- _Excerpt to read_:
···

The standing question is still: can we get ICC to produce the expected 
output? It looks like we still didn't manage, and since ICC is the best 
compiler out there, this matters.
Some problems with SunCC, even if it doesn't do jump sharing, it seems 
that one doesn't get the speedups - I guess that on most platforms we 
should select the most common alternative for interpreters (i.e. no 
switch, one jump table, given by threadedceval5.patch + 
abstract-switch-reduced.diff).

On core platforms we can spend time on fine-tuning - and the definition 
of "core platforms" is given by "do developers want to test for that?".

When that's fixed, I think that we just have to choose the simpler form 
and merge that.

@alexandre:
[about removing the switch]
> There is no speed difference on pybench on x86; on x86-64, the code 
is slower due to the opcode fetching change.

Actually, on my machine it looks like the difference is caused by the 
different layout caused by switch removal, or something like that, 
because fixing the opcode fetching doesn't make a difference here (see 
below).

···

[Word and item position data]
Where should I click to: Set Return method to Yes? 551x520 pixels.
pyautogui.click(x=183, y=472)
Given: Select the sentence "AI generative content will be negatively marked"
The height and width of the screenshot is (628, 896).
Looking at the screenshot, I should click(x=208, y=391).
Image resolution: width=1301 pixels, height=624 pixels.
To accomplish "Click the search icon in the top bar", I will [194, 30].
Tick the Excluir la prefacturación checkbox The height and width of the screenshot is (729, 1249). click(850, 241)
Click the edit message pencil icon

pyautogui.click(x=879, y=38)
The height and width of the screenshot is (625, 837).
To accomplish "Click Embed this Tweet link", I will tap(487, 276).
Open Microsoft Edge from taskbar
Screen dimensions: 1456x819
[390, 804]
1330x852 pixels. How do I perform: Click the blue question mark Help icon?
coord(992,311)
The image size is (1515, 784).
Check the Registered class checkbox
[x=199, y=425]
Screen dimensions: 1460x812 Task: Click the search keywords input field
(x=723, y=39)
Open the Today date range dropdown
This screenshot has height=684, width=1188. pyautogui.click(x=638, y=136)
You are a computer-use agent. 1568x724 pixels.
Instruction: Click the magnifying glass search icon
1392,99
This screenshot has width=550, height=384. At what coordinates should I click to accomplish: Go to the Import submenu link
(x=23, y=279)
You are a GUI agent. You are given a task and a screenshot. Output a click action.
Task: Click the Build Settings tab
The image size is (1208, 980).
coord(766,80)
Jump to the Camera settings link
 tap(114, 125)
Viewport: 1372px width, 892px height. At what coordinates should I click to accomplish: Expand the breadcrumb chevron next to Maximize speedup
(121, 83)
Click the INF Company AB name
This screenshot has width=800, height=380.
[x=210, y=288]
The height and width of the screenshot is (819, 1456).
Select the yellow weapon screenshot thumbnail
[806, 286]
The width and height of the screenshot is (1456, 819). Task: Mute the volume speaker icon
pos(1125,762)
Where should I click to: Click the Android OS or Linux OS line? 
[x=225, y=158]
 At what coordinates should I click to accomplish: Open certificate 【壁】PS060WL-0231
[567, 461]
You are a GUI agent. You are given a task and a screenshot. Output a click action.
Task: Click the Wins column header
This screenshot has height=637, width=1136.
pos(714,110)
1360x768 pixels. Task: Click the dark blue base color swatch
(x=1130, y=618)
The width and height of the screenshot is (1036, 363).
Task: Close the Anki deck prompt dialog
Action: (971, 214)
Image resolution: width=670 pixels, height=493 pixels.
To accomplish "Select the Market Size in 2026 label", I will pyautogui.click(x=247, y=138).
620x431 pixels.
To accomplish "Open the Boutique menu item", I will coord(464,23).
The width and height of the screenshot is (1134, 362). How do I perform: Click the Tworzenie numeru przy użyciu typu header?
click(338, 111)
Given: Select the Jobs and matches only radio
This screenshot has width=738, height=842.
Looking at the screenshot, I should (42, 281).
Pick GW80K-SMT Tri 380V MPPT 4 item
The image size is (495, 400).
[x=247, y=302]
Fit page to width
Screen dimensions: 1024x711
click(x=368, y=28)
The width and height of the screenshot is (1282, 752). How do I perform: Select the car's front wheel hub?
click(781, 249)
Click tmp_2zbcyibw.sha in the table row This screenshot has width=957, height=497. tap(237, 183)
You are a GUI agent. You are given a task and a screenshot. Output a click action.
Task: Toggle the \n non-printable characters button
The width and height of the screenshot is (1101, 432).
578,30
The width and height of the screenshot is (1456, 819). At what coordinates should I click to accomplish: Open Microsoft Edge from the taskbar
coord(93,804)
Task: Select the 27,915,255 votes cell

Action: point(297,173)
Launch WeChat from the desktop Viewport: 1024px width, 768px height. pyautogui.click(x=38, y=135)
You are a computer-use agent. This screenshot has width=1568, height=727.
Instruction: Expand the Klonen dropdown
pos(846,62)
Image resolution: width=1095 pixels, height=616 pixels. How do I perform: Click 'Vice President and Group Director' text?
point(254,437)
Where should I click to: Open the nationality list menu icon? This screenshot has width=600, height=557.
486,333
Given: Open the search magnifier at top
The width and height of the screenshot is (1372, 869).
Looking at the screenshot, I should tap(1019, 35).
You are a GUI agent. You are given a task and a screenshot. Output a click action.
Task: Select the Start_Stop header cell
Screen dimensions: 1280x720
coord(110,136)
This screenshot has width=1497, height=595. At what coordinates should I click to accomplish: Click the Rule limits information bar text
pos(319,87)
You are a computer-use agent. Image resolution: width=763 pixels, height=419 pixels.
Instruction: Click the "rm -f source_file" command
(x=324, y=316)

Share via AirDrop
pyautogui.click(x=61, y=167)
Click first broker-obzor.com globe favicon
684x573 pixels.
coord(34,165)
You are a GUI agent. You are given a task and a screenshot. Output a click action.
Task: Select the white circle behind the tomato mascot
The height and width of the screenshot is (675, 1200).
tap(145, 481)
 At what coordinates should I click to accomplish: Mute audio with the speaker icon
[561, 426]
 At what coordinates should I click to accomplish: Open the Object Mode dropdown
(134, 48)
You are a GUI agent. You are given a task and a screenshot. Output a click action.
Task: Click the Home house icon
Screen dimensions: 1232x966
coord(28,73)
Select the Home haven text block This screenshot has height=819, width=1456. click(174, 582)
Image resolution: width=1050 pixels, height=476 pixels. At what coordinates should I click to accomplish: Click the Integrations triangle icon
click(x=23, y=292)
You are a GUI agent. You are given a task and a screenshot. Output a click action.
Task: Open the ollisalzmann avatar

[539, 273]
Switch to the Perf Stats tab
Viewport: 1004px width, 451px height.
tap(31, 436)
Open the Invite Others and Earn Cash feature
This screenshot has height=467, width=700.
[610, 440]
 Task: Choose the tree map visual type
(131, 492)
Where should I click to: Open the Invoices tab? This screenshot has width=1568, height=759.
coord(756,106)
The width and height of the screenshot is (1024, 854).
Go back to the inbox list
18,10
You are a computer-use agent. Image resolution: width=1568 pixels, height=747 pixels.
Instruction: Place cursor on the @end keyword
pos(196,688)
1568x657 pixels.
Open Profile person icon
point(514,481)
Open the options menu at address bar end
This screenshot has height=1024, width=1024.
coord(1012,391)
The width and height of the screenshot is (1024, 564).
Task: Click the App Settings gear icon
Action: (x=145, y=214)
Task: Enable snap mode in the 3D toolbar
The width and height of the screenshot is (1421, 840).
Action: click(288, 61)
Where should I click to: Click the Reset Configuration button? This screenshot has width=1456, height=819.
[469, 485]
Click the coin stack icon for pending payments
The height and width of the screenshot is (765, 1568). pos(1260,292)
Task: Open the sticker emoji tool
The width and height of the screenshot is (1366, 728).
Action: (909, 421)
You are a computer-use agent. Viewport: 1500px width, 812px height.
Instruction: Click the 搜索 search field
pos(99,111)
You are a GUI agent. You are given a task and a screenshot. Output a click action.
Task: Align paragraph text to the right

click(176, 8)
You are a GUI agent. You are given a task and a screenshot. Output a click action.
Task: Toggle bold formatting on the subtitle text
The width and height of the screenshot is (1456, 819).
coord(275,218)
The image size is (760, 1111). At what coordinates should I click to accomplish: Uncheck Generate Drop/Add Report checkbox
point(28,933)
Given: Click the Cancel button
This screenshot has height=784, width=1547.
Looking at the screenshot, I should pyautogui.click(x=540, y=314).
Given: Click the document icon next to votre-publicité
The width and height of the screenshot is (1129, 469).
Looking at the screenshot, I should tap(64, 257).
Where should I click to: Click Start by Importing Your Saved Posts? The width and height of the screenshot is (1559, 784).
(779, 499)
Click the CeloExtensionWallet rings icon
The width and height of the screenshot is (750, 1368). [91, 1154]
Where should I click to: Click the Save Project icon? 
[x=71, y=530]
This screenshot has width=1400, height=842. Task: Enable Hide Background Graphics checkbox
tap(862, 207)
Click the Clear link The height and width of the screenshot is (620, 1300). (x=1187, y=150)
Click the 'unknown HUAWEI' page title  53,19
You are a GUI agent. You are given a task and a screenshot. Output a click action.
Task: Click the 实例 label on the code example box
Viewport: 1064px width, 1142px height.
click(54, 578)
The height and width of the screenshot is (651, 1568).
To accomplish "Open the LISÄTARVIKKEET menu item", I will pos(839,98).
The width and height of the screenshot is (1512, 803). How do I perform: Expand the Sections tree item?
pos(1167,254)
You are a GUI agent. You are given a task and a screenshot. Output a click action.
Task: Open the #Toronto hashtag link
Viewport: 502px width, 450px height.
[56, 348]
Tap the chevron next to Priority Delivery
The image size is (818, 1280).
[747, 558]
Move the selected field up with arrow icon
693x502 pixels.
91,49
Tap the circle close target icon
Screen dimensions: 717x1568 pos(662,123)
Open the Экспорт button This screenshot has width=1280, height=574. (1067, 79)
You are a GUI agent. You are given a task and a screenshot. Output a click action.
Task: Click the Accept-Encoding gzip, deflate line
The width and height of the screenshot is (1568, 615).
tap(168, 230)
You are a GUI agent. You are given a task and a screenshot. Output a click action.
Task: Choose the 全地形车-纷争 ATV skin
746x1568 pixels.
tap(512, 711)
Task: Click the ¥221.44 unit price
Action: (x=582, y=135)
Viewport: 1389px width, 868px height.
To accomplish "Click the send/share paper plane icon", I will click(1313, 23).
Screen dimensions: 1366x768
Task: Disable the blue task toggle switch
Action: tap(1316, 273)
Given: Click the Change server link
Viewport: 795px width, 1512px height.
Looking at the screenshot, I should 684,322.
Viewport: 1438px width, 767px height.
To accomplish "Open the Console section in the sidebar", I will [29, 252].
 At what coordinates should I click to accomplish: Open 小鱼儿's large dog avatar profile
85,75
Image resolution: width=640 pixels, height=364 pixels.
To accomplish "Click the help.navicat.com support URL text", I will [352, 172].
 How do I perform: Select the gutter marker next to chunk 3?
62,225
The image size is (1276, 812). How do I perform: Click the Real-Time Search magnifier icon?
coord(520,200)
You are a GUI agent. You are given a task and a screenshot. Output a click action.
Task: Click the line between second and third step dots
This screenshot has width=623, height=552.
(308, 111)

···

- _Required actions_:
[1] Answer these questions using the forum excerpt on interpreter performance.
(a) Why does getting ICC to produce the expected output matter?
(b) Which two files together give the most common alternative for interpreters?
(c) What speed difference on pybench is reported for x86?
[2] Write out the forum excerpt on interpreter performance from "The standing question" to "abstract-switch-reduced.diff).".

- _Task solutions_:
[1]
(a) ICC is the best compiler out there.
(b) threadedceval5.patch and abstract-switch-reduced.diff.
(c) There is no speed difference.

[2]
The standing question is still: can we get ICC to produce the expected 
output? It looks like we still didn't manage, and since ICC is the best 
compiler out there, this matters.
Some problems with SunCC, even if it doesn't do jump sharing, it seems 
that one doesn't get the speedups - I guess that on most platforms we 
should select the most common alternative for interpreters (i.e. no 
switch, one jump table, given by threadedceval5.patch + 
abstract-switch-reduced.diff).